:: TO DO ::
Answer these questions from the passage below on investors buying and selling shares:
1. How many investors out of 100 does the passage say will answer in the negative?
2. More than how many companies does it say such investors will hold?
3. For how many years has the writer tracked the stock market?

:: PASSAGE PROVIDED ::
§

Three Challenges Investors face while buying and selling shares
HDFC SEC, Tester
In India, investors, unfortunately, never take the portfolio approach while buying or selling shares. They add new stock in the portfolio without giving a thought of how well a new company fits into the existing set of companies. Am I overexposing to one sector or market cap in the process? Randomly ask any investor, does he look at the construct of the portfolio before buying new stock? 99 investors out of 100 will give you an answer in negative. I will not be surprised if all the 100 answers are negative.
The reason for this is straightforward. People buy the company, not with an idea to create a portfolio but to create individual scrip returns. The scrip approach is the biggest mistake the retail investor makes. This wrong approach results in two problems. First, they will have more than 50 companies (I know few investors are having more than 150 companies), making it hard to track companies' fundamentals. Second, they will have overexposure to small and micro caps. It's not that they invested in small and micro caps. The companies that they invested in have become small and micro caps due to underperformance. Instead of reducing this kind of tail companies from the portfolio, the investors keep adding more such companies every year. To find out whether you have made the same mistake or not, answer this question. Do you hold a greater number of companies as of March 2020 as compared to March 2019? If the answer is yes, you seriously need to optimize your portfolio at the earliest.
In my 30 years of tracking the stock market, I have realized that retail investor faces three challenges each -while buying as well as selling.

§

:: DATA EXTRACT ::
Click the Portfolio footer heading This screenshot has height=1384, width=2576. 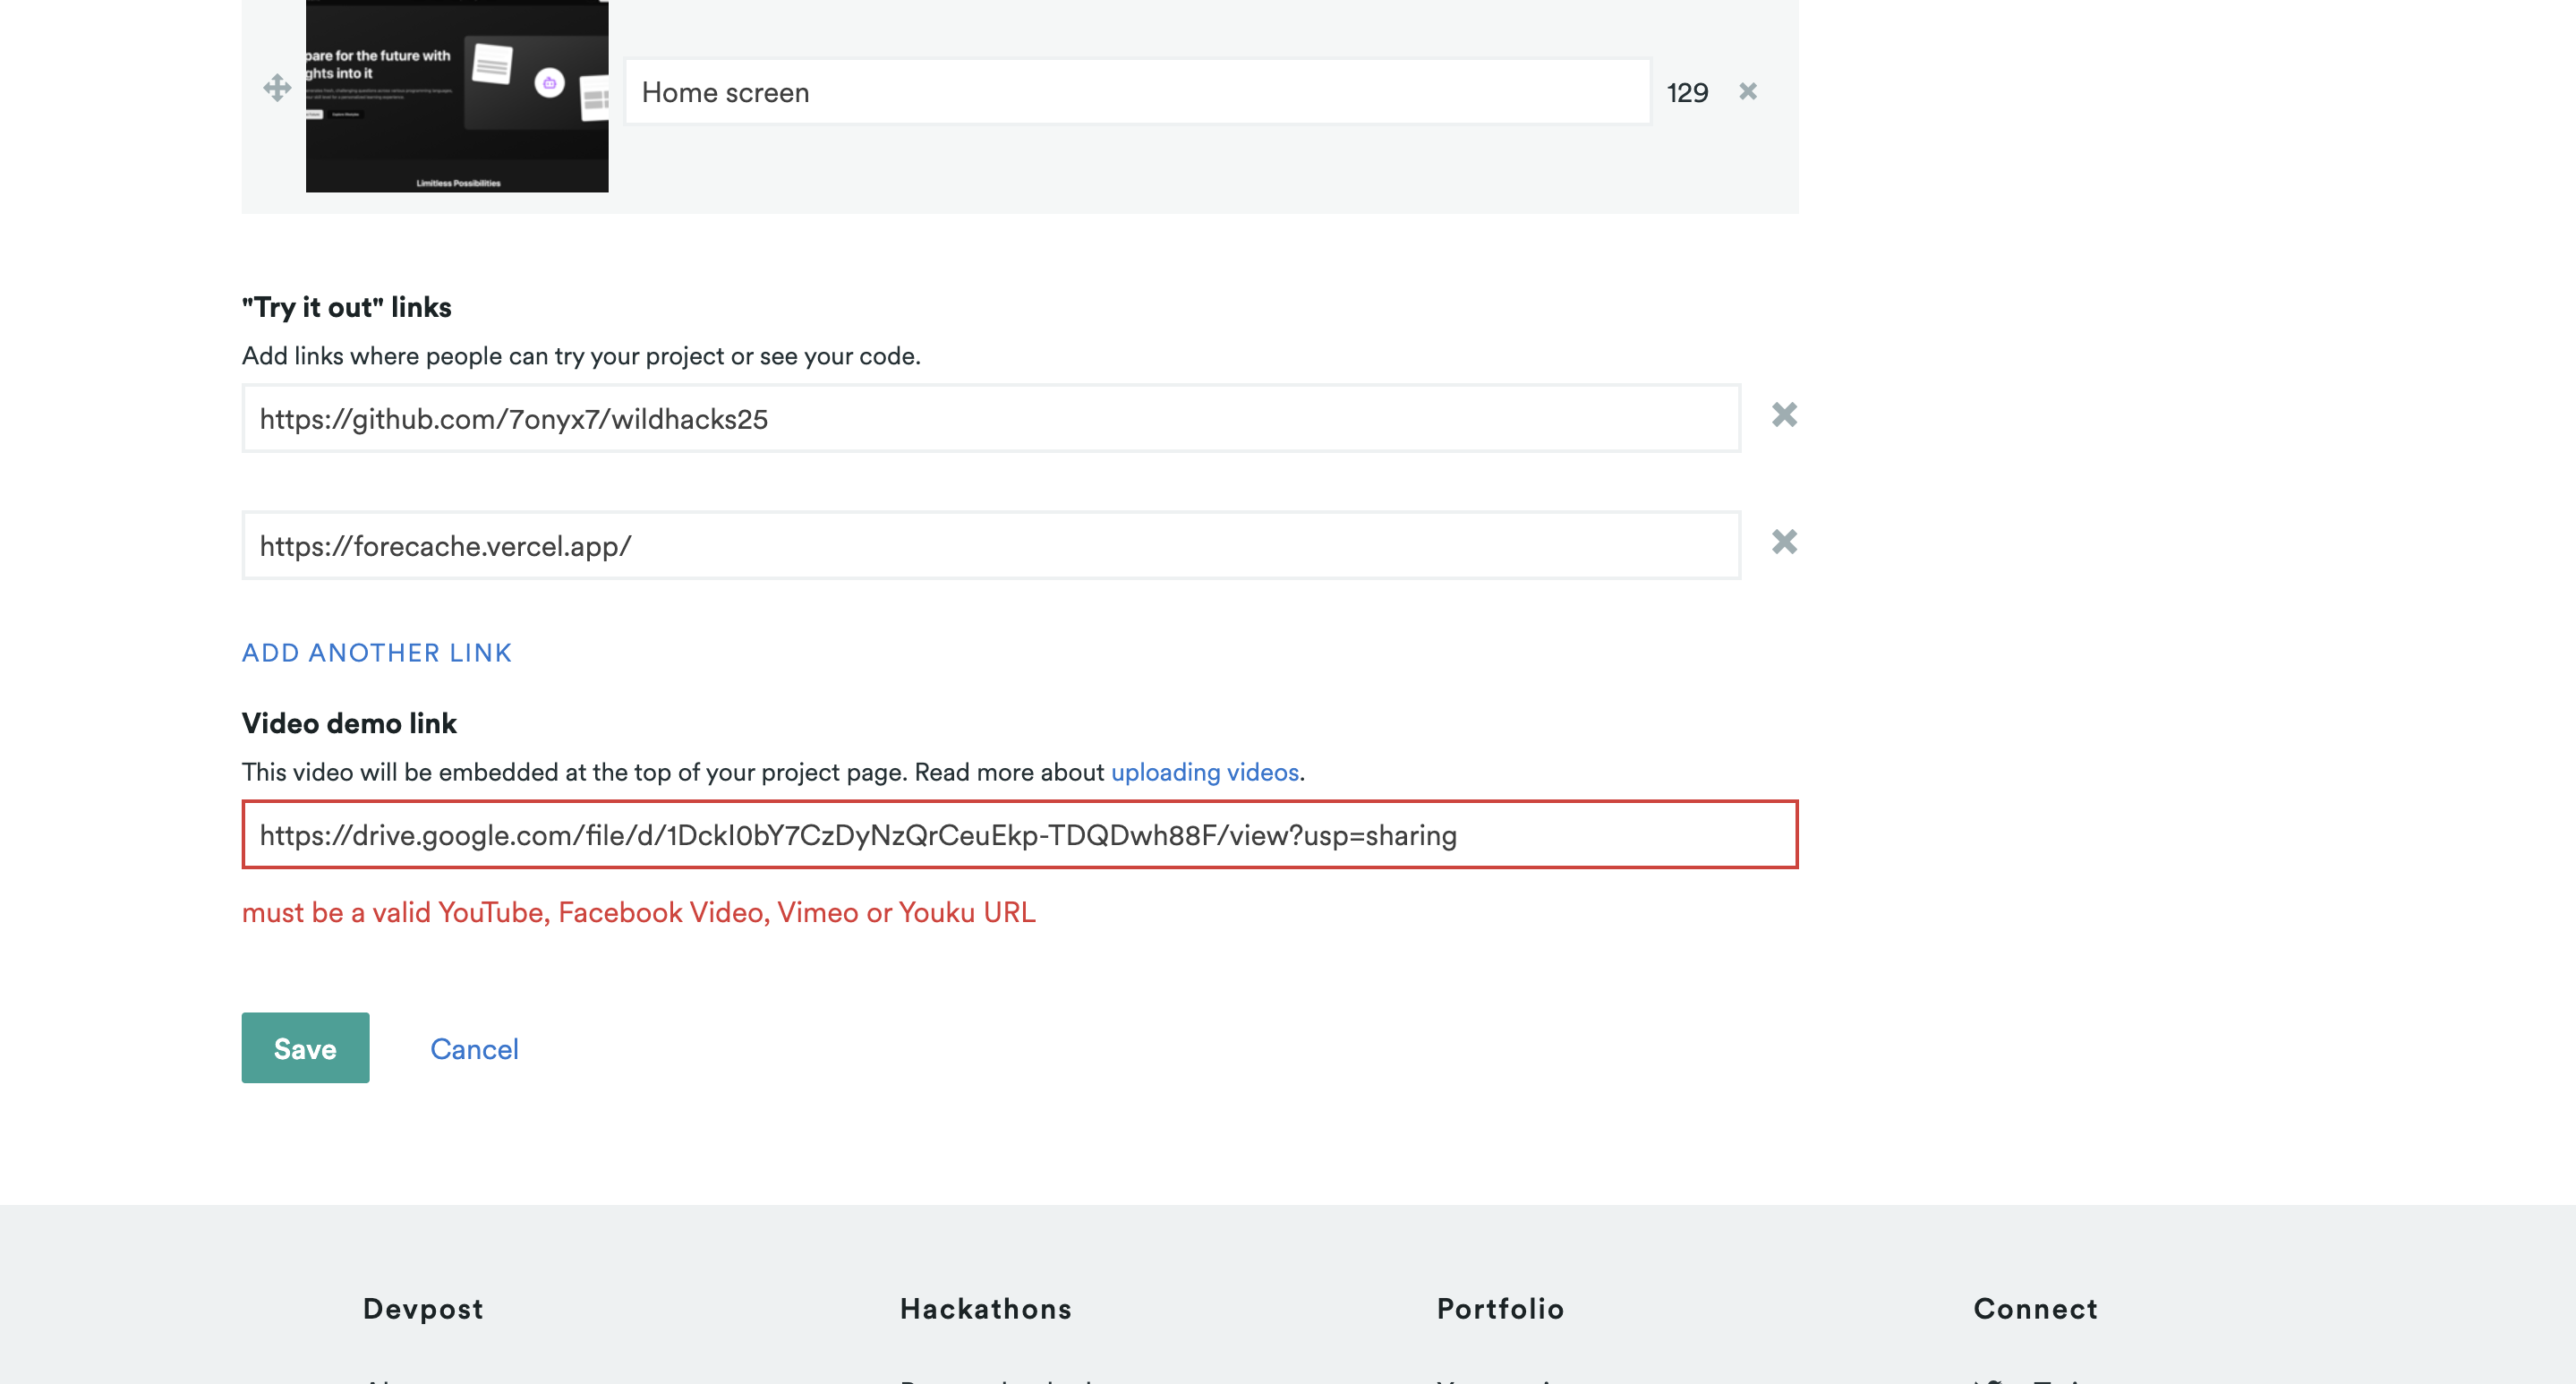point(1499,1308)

§

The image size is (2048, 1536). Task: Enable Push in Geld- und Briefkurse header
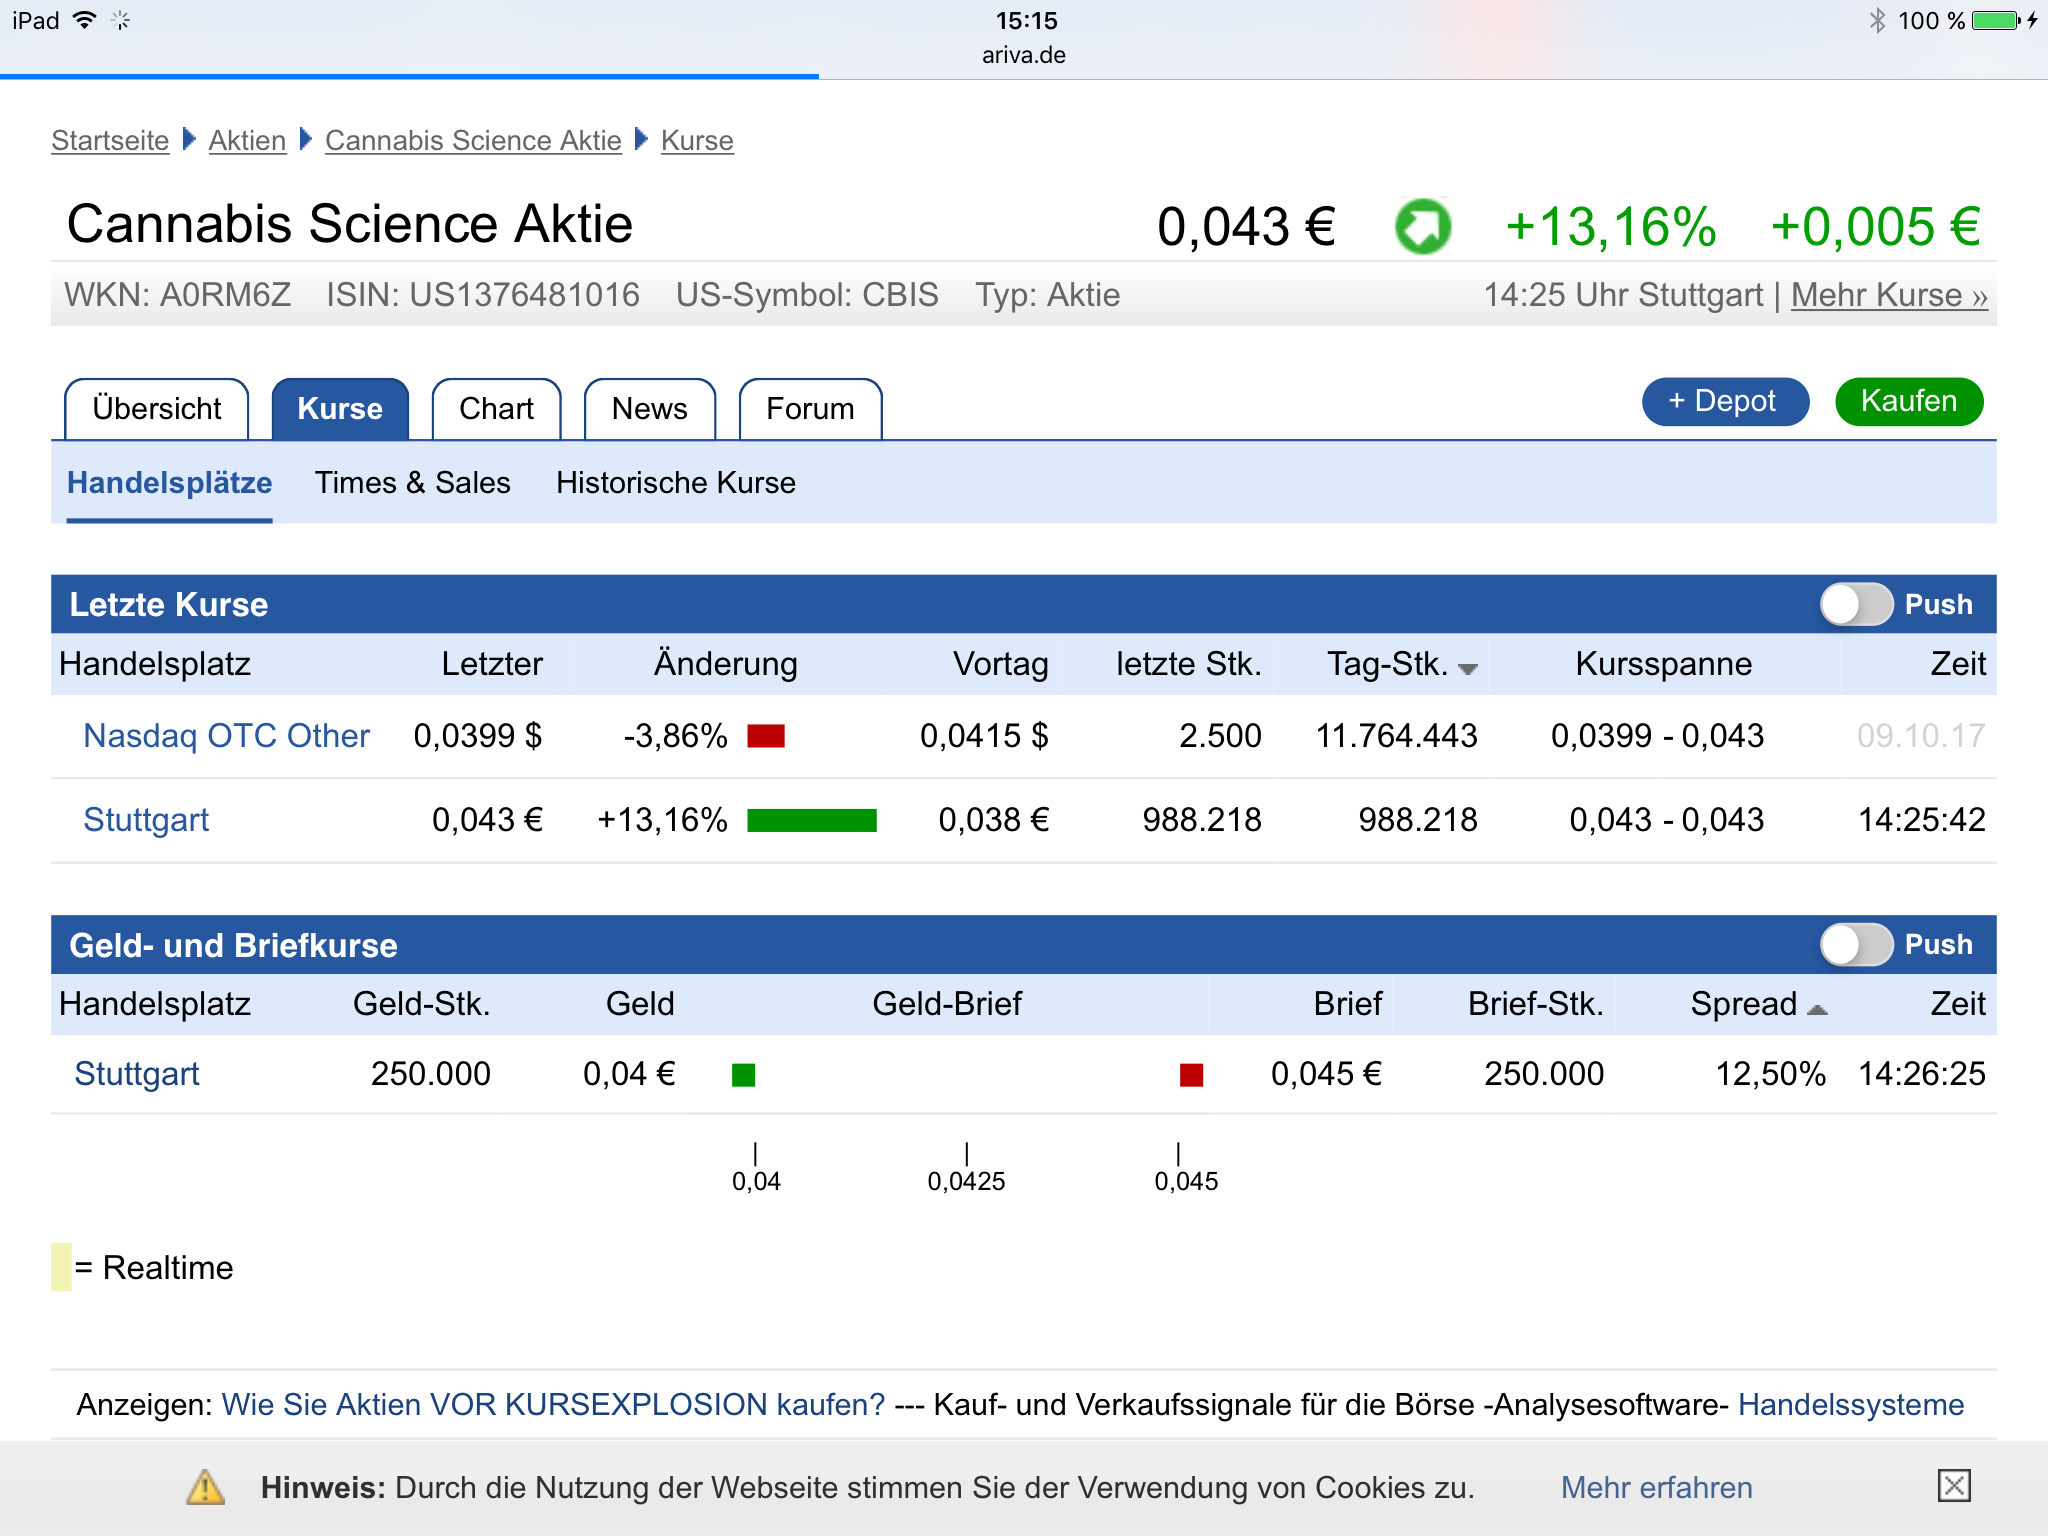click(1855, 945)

§

:: TASK RESPONSE ::
1. 99
2. More than 50
3. 30 years